[Data records]
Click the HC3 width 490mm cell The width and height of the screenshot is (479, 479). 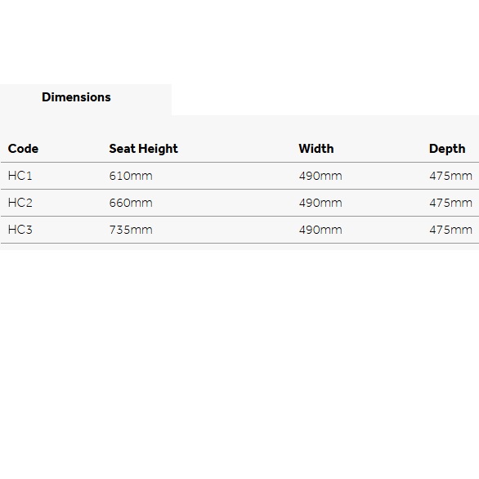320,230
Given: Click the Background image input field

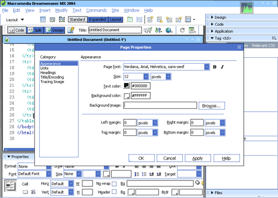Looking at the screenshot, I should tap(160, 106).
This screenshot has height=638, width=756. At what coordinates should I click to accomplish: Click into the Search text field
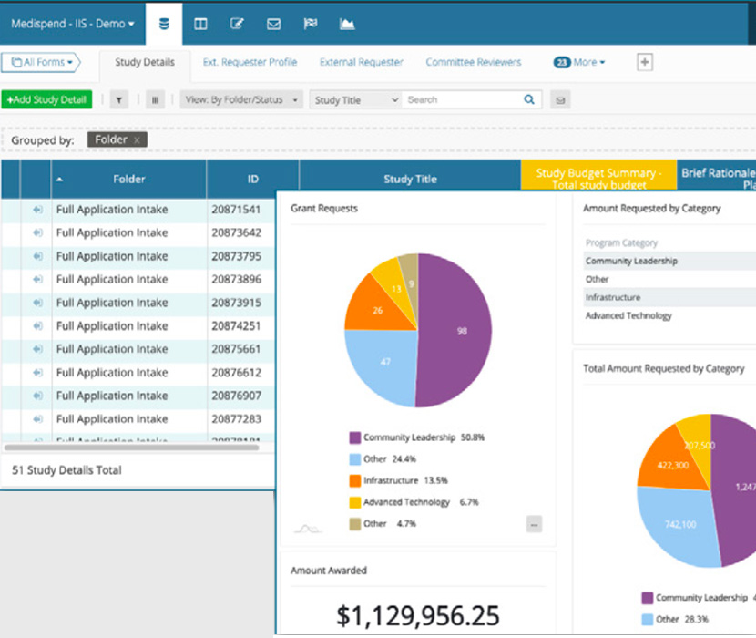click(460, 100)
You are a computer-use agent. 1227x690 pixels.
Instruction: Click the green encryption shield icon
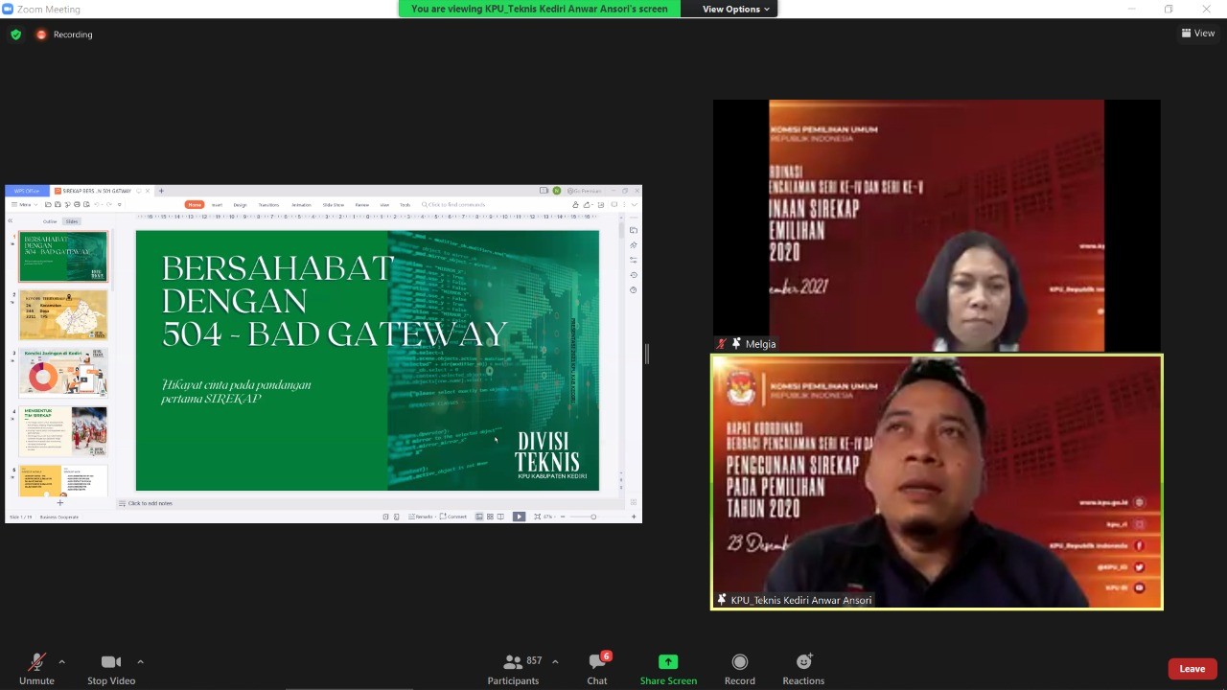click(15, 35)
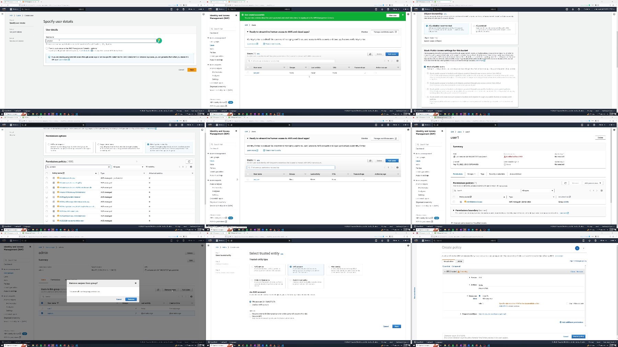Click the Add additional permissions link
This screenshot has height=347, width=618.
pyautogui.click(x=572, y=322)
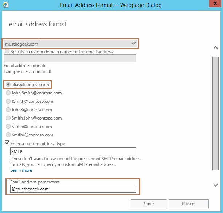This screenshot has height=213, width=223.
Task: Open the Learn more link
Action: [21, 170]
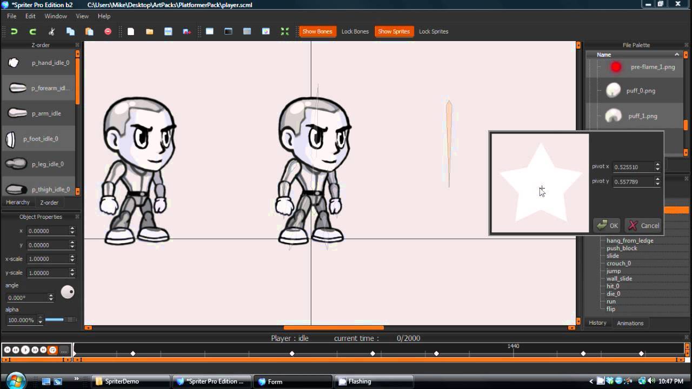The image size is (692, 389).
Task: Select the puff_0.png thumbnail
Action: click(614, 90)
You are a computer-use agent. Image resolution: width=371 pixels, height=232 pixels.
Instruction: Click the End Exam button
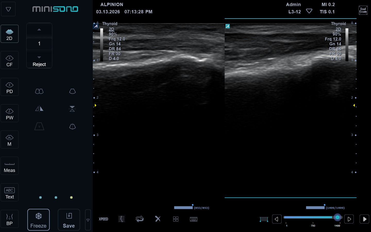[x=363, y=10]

▶ **DIRECTIONS**
Read the entries above and find each line holding the word "agent". Copy it out.

▶ **EXPECTED ANSWER**
You are a computer-use agent. 1227x690 pixels.
You are a computer-use agent. Image resolution: width=371 pixels, height=232 pixels.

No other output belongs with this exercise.